## CHALLENGE 1
Write out the passage of the Akers employment case summary that begins with the words containing "- During the" and ends with "her supervisor Ward.", reproducing it word for word.
## CHALLENGE 2
Extend the Akers employment case summary, picking up right after its final line.

## START EXTRACTED TEXT

498 F. App'x 483
6th Cir.2012Background
- Akers was employed as a secretary in the Bell County Attorney’s Office from 1999 to December 2007 as an at-will employee.
- She ran for Bell County Circuit Court Clerk in 2006 and observed what she believed were election-law violations, which she reported to authorities.
- During the campaign she wore a political button at work, discussed campaign issues at work, and gathered election documents in the office; her supervisor did not prohibit campaign activities.
- After the election, Akers' workplace conduct deteriorated; she was described as rude and disruptive toward coworkers and the public, prompting a January 2007 meeting with her supervisor Ward.
- In December 2007, Ward and Judge Brock terminated Akers effective immediately, following ongoing concerns about her behavior.
- Akers filed suit in federal district court alleging violations of due process, First Amendment retaliation for campaign speech and whistleblower activity, and Kentucky Whistleblower Act claims; the district court granted summary judgment for defendants.
Issues
| Issue | Plaintiff's Argument | Defendant's Argument | Held |
|---|---|---|---|
| Causation for First Amendment retaliation | Akers argues protected speech (campaign activity and election-law reports) caused her termination. | Defendants contend no causal link; timeline and conduct show non-retaliatory reasons for discharge. | No genuine causation; discharge based on nonretaliatory workplace conduct. |
| Was campaign speech mixed speech fully protected | Campaign speech should be protected as public concern; some statements may be mixed but at least partly protected. | Speech was not shown to be the substantial cause of termination; analysis unnecessary if causation lacking. | Court did not need to resolve fully; harmless given lack of causation. |
| Kentucky Whistleblower Act claims and sovereign immunity | Act waives immunity and allows state-law whistleblower claims against officials. | Immunity not waived by Act in federal court; state claims barred against official-capacity defendants. | Eleventh Amendment immunity not waived; district court properly dismissed official-capacity claims. |
Key Cases Cited
- Mt. Healthy City Sch. Dist. Bd. of Educ. v. Doyle, 429 U.S. 274 (1977) (causation framework for retaliatory discharge with burden-shifting)

## END EXTRACTED TEXT
## START SUPPLIED DATA

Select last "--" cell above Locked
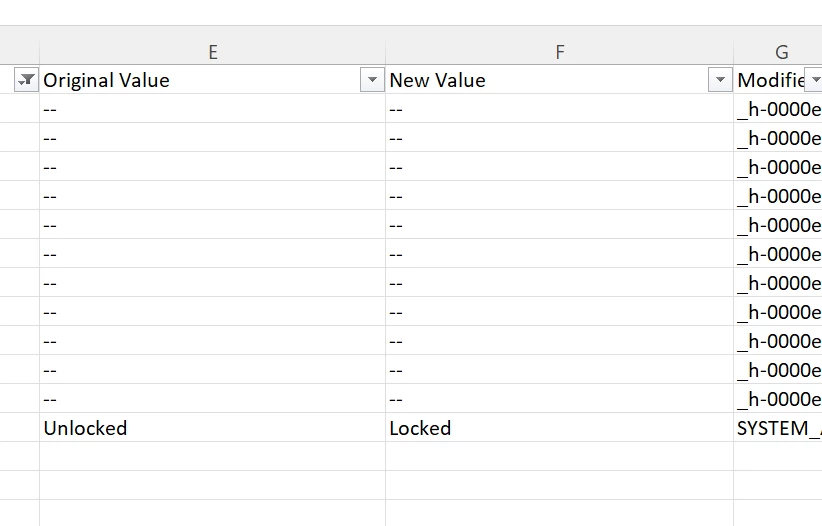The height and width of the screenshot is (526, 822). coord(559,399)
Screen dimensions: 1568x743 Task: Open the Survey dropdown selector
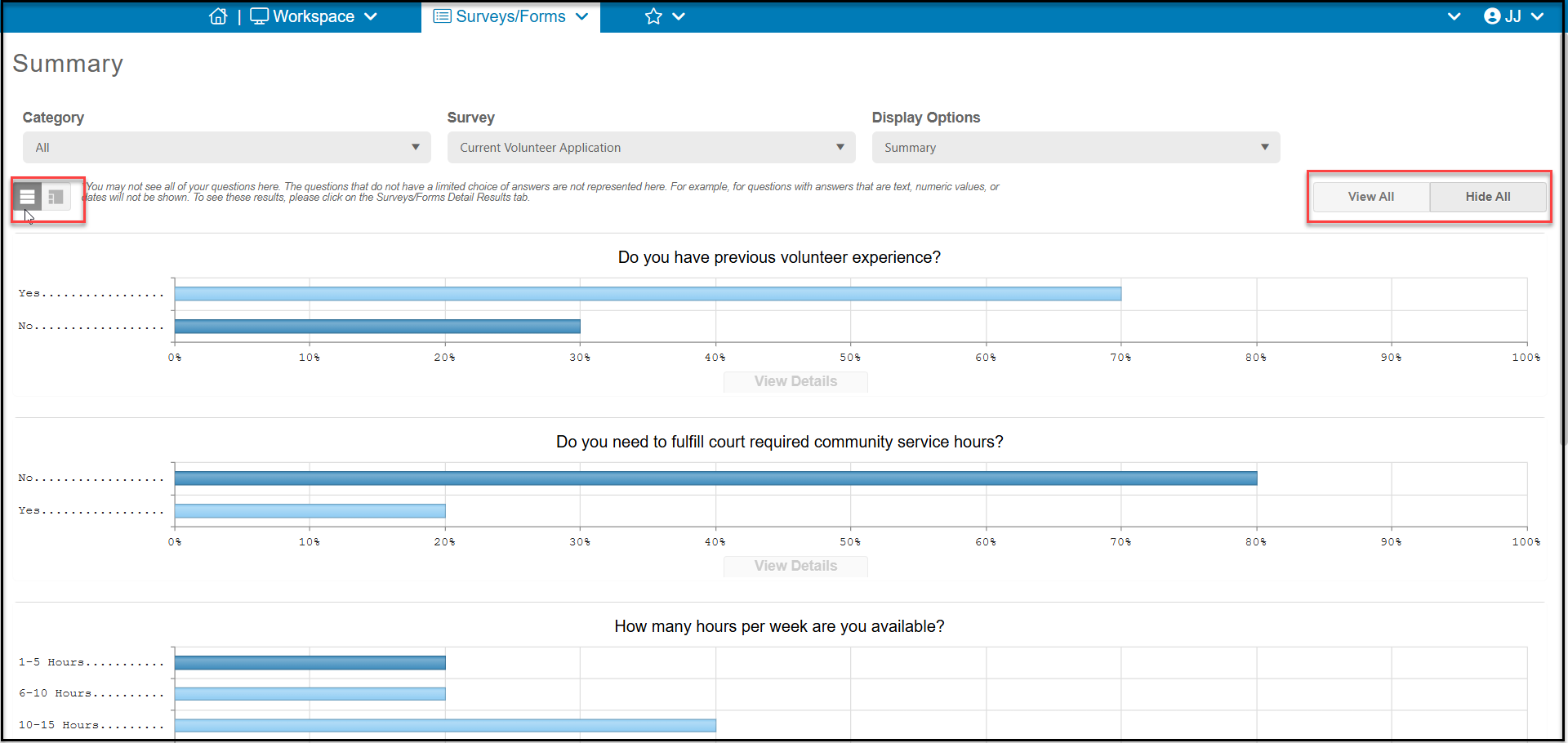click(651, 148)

## END SUPPLIED DATA

## EXERCISE RESPONSE 1
- During the campaign she wore a political button at work, discussed campaign issues at work, and gathered election documents in the office; her supervisor did not prohibit campaign activities.
- After the election, Akers' workplace conduct deteriorated; she was described as rude and disruptive toward coworkers and the public, prompting a January 2007 meeting with her supervisor Ward.

## EXERCISE RESPONSE 2
- Connick v. Myers, 461 U.S. 138 (1983) (Pickering-type balancing for public employee speech)
- Pickering v. Bd. of Educ. of Twp. High Sch. Dist. 205, 391 U.S. 563 (1968) (balancing public employee speech and disruption)
- Murphy v. Cockrell, 505 F.3d 446 (6th Cir. 2007) (public-speech protected status standards in Sixth Circuit)
- Banks v. Wolfe Cnty. Bd. of Educ., 330 F.3d 888 (6th Cir. 2003) (public employee speech and causation in retaliation claims)
- Ctr. for Bio-Ethical Reform, Inc. v. Napolitano, 648 F.3d 365 (6th Cir. 2011) (defining protected speech and remediable retaliation)
- Eckerman v. Tennessee Dep’t of Safety, 636 F.3d 202 (6th Cir. 2010) (retaliation burden and inference standards)
- Vereecke v. Huron Valley Sch. Dist., 609 F.3d 392 (6th Cir. 2010) (temporal proximity and retaliation inference)
- DiCarlo v. Potter, 358 F.3d 408 (6th Cir. 2004) (causation under Sixth Circuit retaliation framework)
- Hughes v. Region VII Area Agency on Aging, 542 F.3d 169 (6th Cir. 2008) (defendant bears burden to show legitimate grounds for termination)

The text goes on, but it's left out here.